Inferno in Indonesia

Indonesian forests are burning. It happens annually, but this time the inferno is far worse. On some days, the fires evolve more carbon into the atmosphere than the whole of America (whose economy is 20 times larger), and the smog and haze have spread beyond neighboring countries to Thailand and the Philippines. Yet, as George Monbiot the environment correspondent for The Guardian newspaper points out, this catastrophe gets scant attention in the media, and is a long way below pronouncements by Donald Trump and European debates about standards for sausages.

As peat dries out in forest swamps drained in the Suharto era, it catches alight easily and smolders underground, even for years. That incendiary program, combined with clear-felling for logging, slash and burn farming, and palm oil plantations, is sending to extinction some of the richest habitats in the world where orangutans, gibbons, sun bears, pangolins, and other endangered species dwell.

When Alfred Russell Wallace visited in what was then Dutch New Guinea in 1862, he thought the astounding biodiversity was safe forever: Nature seems to have taken every precaution that these her choicest treasures may not lose value by being too easily obtained in the roughest terrain (The Malay Archipelago). A century later I remember hearing in our geography class that the jungles of Indonesia and Brazil are so tenacious that we can never degrade them. Those pages in my school notebook should be tossed in the fire.

The fires are especially aggressive this year because of the El Niño effect. As Pacific currents change periodically there is a see-saw impact on rainfall—less in normally humid Southeast Asia and more for parched California this winter.

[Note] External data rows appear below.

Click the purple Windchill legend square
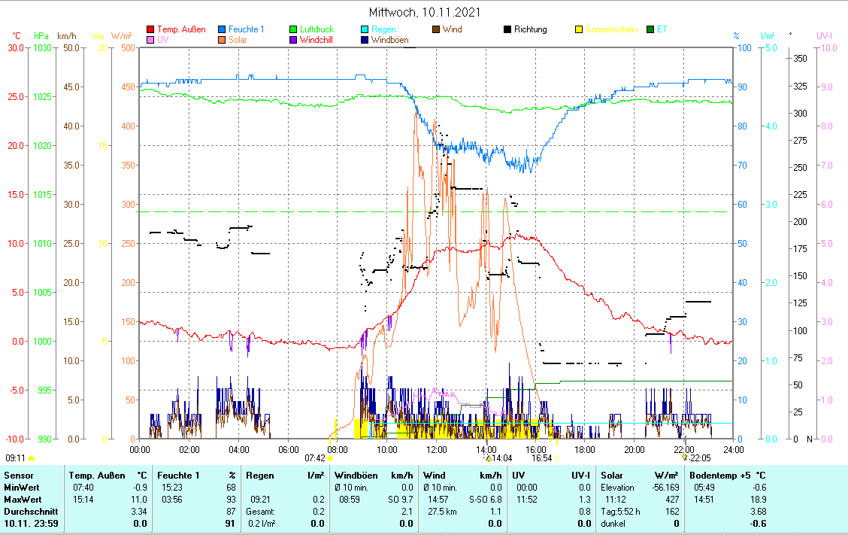 [293, 40]
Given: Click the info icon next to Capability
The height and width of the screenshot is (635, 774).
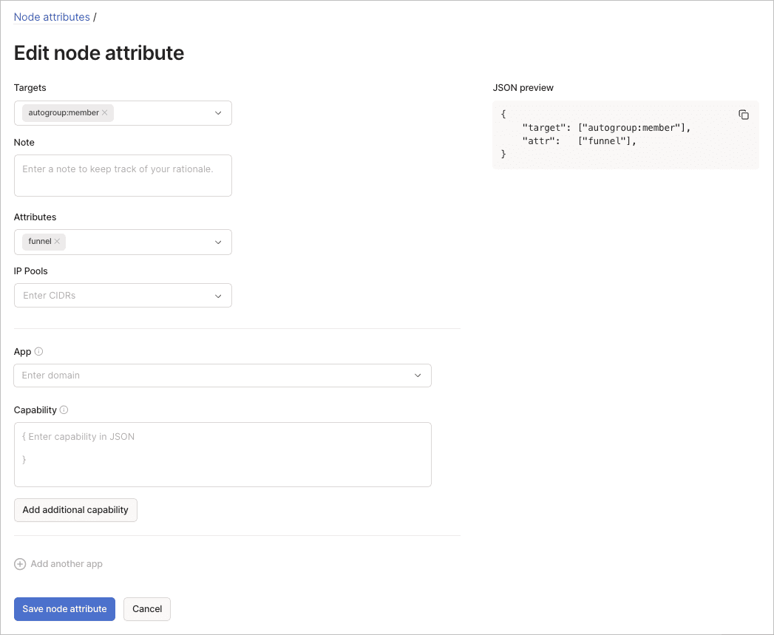Looking at the screenshot, I should (x=64, y=410).
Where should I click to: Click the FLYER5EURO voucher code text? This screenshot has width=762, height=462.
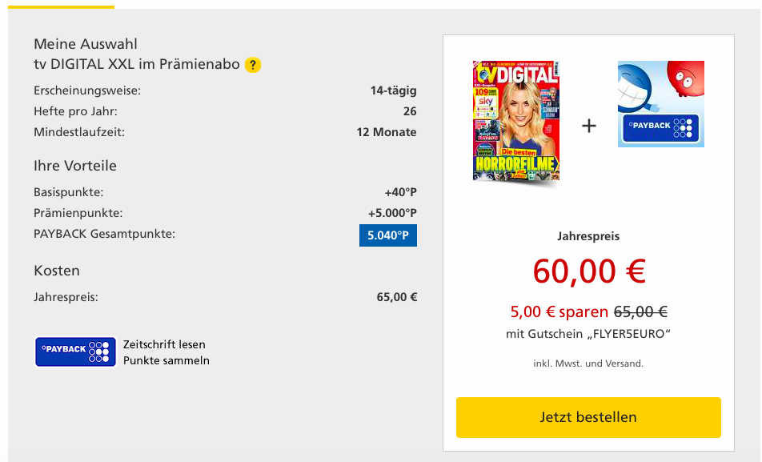[629, 333]
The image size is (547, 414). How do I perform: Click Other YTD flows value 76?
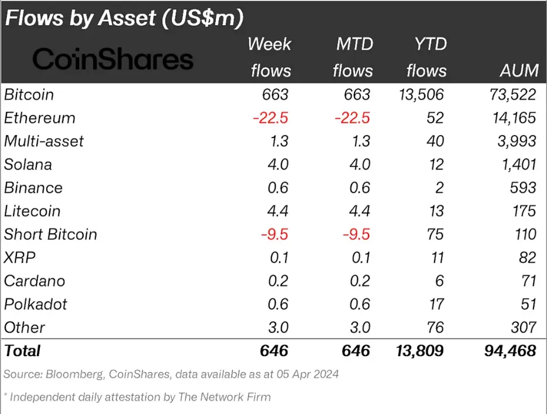[x=435, y=327]
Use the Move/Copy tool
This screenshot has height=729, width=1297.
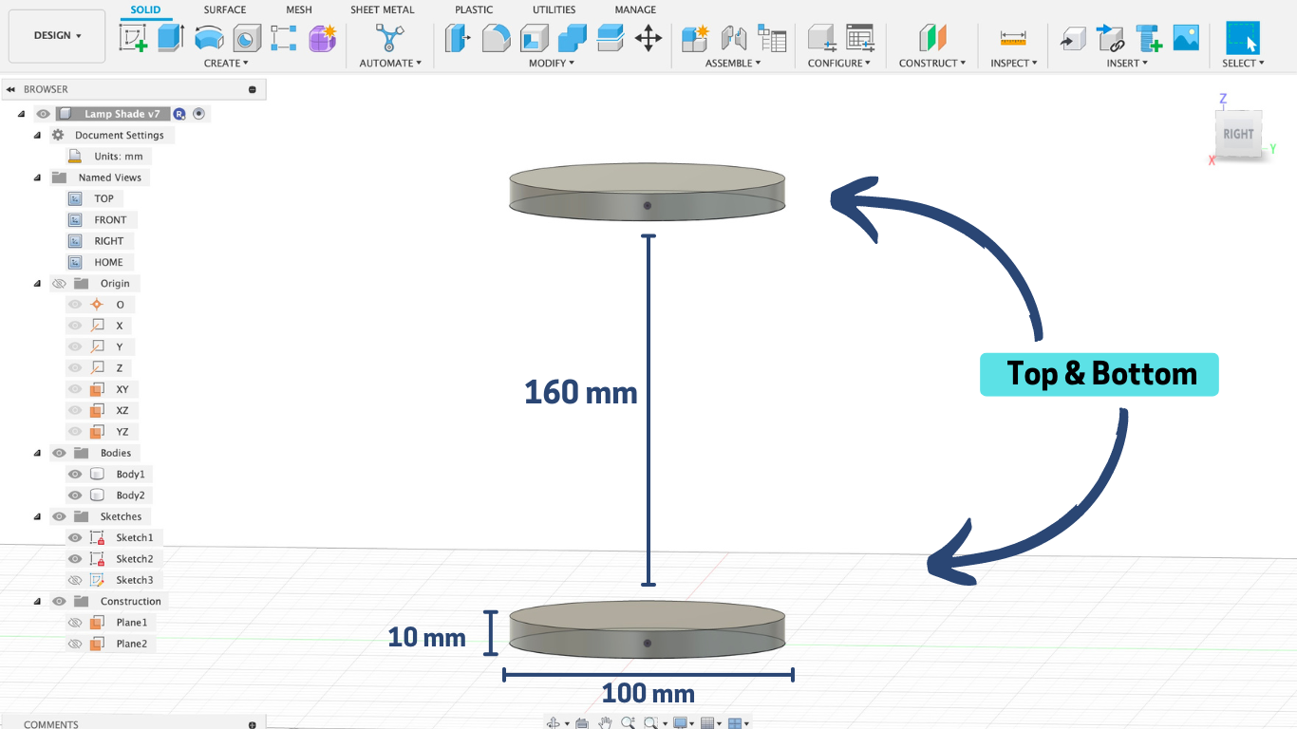(647, 38)
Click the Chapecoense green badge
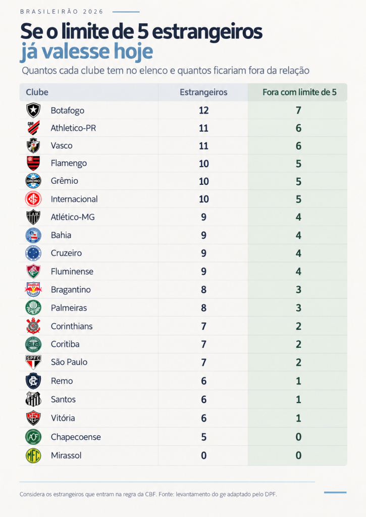 (x=33, y=437)
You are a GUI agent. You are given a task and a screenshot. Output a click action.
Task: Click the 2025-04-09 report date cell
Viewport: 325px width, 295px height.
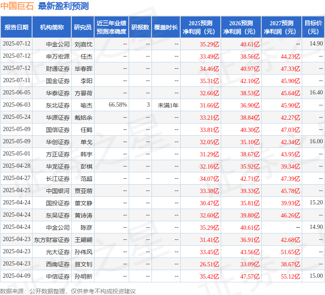tap(16, 276)
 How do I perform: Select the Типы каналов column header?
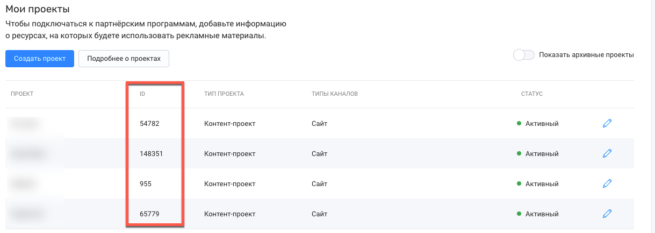click(x=335, y=94)
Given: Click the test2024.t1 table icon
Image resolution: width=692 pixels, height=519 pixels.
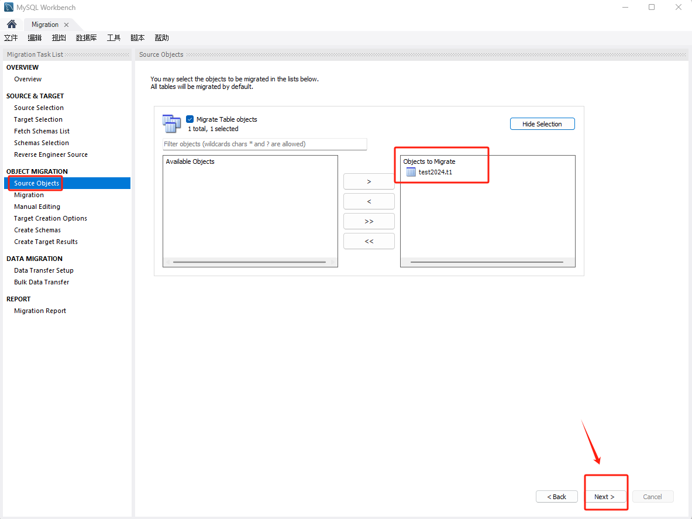Looking at the screenshot, I should point(411,172).
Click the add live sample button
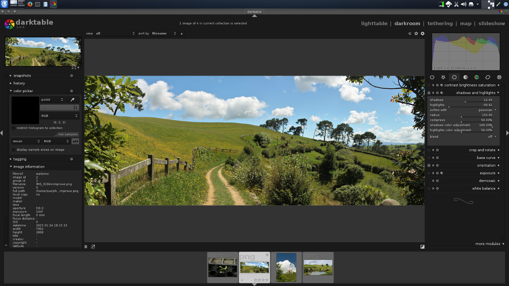 click(x=75, y=141)
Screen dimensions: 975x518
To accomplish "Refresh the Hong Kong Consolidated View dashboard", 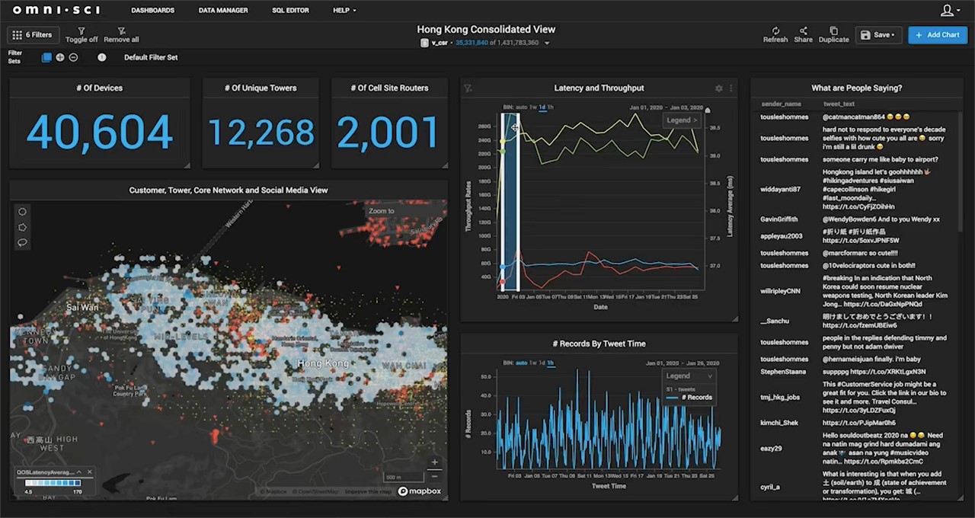I will 775,34.
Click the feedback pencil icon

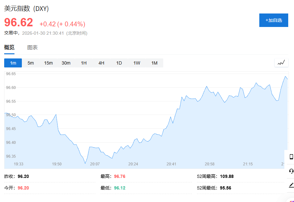(291, 185)
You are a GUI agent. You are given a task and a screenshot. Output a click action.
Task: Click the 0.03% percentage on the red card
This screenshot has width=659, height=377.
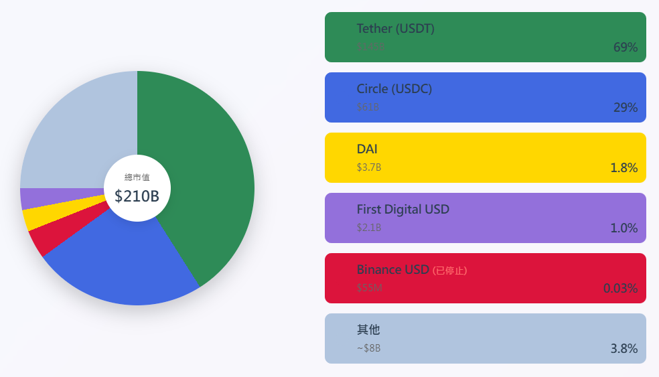click(x=620, y=289)
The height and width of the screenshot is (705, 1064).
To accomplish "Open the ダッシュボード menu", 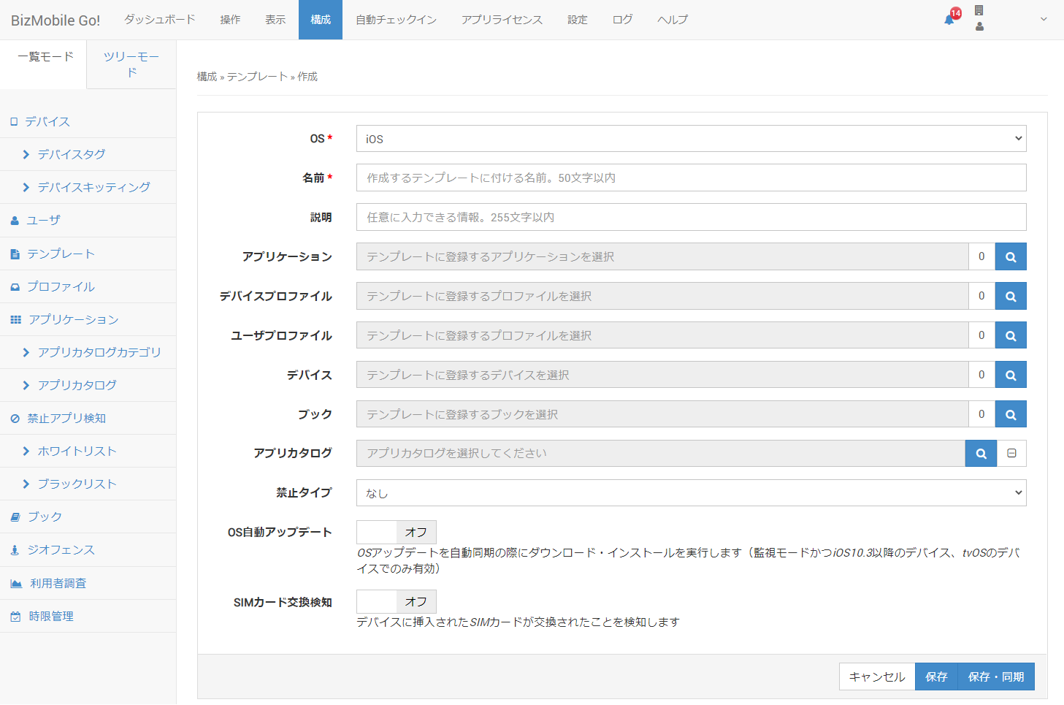I will pyautogui.click(x=159, y=20).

The last strong El Niño in 1997 helped farmers in California to produce bumper crops. I was visiting Indonesia. From my seat in a Garuda flight from Java to Irian Jaya, I wrote in my journal before landing at Sentani:

When I woke at dawn we were flying through canyons of pink and grey clouds, and I will never forget the first thrilling sight of the coastline. This was a land from which travelers brought home tall tales of head-hunters, gigantic crocodiles and belligerent cassowaries. I pressed my forehead to the window to scan the terrain. The mountain summits were hidden under white bouffant hairdos from which long green saris of tropical forest trailed to the lowlands. As we descended, I could see brown rivers tumbling down steep gradients and over waterfalls before transforming into snakes weaving through coastal swamps to die in the Pacific Ocean. The largest was the Mamberamo River basin, which drains one of the last unexplored tracts of rainforest on earth, where new species of birds-of-paradise, frogs, butterflies and palms have been discovered…

The whole archipelago of Indonesia looked like a jewel from the air, and I anticipated a paradise on earth. The coastal plain was still lush, but when I reached the Highlands they were dry, the staple crop of sweet potato had failed, and people were dying of famine. Observing an ancient superstition in times of drought, they had lighted smoky fires to make clouds for bringing rain.

But they never sparked any great conflagration because they understood their environment, and the print of their bare feet on the earth had always been light.  It took the years of commercial and often illegal forest clearing to create conditions for infernos in Irian (now called West Papua), as in Borneo (Kalimantan) and Sumatra.

Irian Jaya, West Papua, Indonesia
Papuan friends in the Highlands. Hungry but not scorched in 1997

A change from authoritarian to democratic rule in the past two decades hasn’t stopped the burning or the burners, and responsible stewardship of a wonderful archipelago seems beyond the reach of a feeble government and the new president, who graduated in forestry science. A better prospect for rooting out corruption and prodding a cataleptic government is coming from outside, through boycotts of products from Indonesian forestland brought by neighboring countries, and hopefully India and China will add their influence. Iya nih!